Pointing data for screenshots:

++++++++++

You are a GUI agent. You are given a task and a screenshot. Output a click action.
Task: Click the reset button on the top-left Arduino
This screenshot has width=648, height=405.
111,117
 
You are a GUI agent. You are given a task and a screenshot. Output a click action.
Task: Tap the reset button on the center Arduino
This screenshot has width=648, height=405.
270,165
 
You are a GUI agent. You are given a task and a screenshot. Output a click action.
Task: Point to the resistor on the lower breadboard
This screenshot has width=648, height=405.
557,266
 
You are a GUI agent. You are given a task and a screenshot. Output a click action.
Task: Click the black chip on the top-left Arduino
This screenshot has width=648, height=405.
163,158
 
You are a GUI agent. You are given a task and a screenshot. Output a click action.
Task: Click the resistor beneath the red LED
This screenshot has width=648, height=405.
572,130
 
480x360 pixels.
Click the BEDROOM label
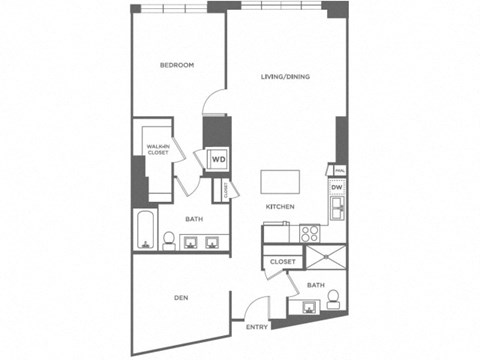click(177, 66)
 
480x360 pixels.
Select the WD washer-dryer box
click(217, 159)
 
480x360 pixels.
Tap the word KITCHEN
click(279, 207)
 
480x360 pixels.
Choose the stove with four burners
click(309, 234)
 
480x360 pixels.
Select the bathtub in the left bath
click(144, 231)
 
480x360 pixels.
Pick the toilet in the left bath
click(169, 240)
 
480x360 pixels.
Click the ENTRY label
click(256, 326)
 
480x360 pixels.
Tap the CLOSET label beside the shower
click(281, 262)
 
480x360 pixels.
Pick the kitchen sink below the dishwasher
click(337, 209)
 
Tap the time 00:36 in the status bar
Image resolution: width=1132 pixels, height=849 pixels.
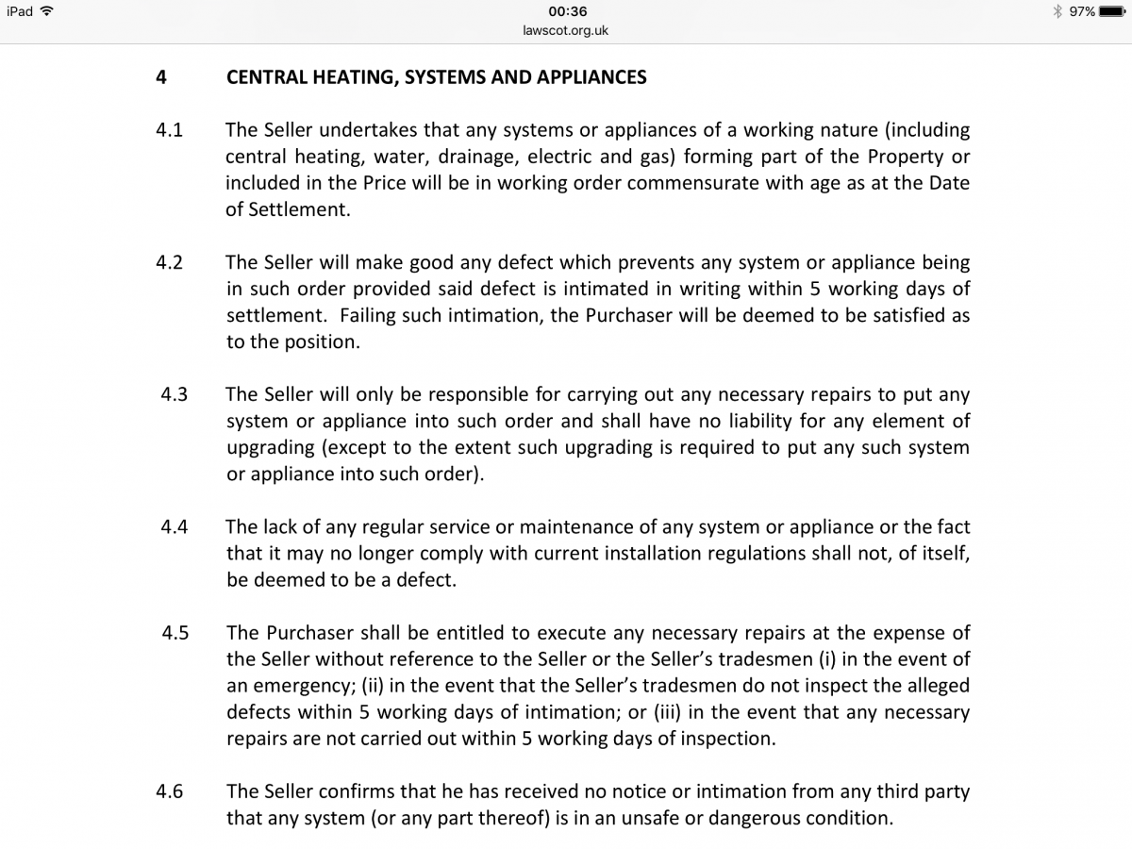click(566, 11)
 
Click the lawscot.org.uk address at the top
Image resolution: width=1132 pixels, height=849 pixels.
click(566, 30)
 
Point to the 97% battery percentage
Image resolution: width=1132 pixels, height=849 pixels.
click(1082, 11)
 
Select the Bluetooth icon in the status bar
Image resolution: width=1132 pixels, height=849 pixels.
click(1058, 11)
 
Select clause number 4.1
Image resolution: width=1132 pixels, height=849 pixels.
click(169, 130)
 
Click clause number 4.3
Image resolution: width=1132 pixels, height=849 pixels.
click(174, 394)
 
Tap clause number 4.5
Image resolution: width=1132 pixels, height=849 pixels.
click(175, 633)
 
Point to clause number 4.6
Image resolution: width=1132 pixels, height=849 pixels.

++++++++++

**Do this:** Reproduce every item above verbatim, omitting the pictures.

**Final answer:**
You are a GUI agent. You are given a task and a screenshot. Output a click action.
Task: Click the reset button on the top-left Arduino
This screenshot has width=648, height=405.
111,117
 
You are a GUI agent. You are given a task and a screenshot. Output a click action.
Task: Tap the reset button on the center Arduino
This screenshot has width=648, height=405.
270,165
 
You are a GUI agent. You are given a task and a screenshot. Output a click action.
Task: Point to the resistor on the lower breadboard
This screenshot has width=648, height=405.
557,266
 
You are a GUI agent. You are given a task and a screenshot. Output a click action.
Task: Click the black chip on the top-left Arduino
This screenshot has width=648, height=405.
163,158
 
You are a GUI agent. You are given a task and a screenshot. Output a click action.
Task: Click the resistor beneath the red LED
This screenshot has width=648, height=405.
572,130
 
480x360 pixels.
Click the BEDROOM label
click(177, 66)
 
480x360 pixels.
Select the WD washer-dryer box
click(217, 159)
 
480x360 pixels.
Tap the word KITCHEN
click(279, 207)
 
480x360 pixels.
Choose the stove with four burners
click(309, 234)
 
480x360 pixels.
Select the bathtub in the left bath
click(144, 231)
 
480x360 pixels.
Pick the toilet in the left bath
click(169, 240)
 
480x360 pixels.
Click the ENTRY label
click(256, 326)
 
480x360 pixels.
Tap the CLOSET label beside the shower
click(281, 262)
 
480x360 pixels.
Pick the kitchen sink below the dishwasher
click(337, 209)
 
Tap the time 00:36 in the status bar
Image resolution: width=1132 pixels, height=849 pixels.
click(566, 11)
 
Click the lawscot.org.uk address at the top
Image resolution: width=1132 pixels, height=849 pixels.
click(566, 30)
 
Point to the 97% battery percentage
Image resolution: width=1132 pixels, height=849 pixels.
click(1082, 11)
 
Select the Bluetooth icon in the status bar
Image resolution: width=1132 pixels, height=849 pixels.
click(1058, 11)
 
Select clause number 4.1
Image resolution: width=1132 pixels, height=849 pixels.
click(169, 130)
 
Click clause number 4.3
Image resolution: width=1132 pixels, height=849 pixels.
click(174, 394)
 
Tap clause number 4.5
Image resolution: width=1132 pixels, height=849 pixels.
click(175, 633)
 
Point to clause number 4.6
Image resolution: width=1132 pixels, height=849 pixels.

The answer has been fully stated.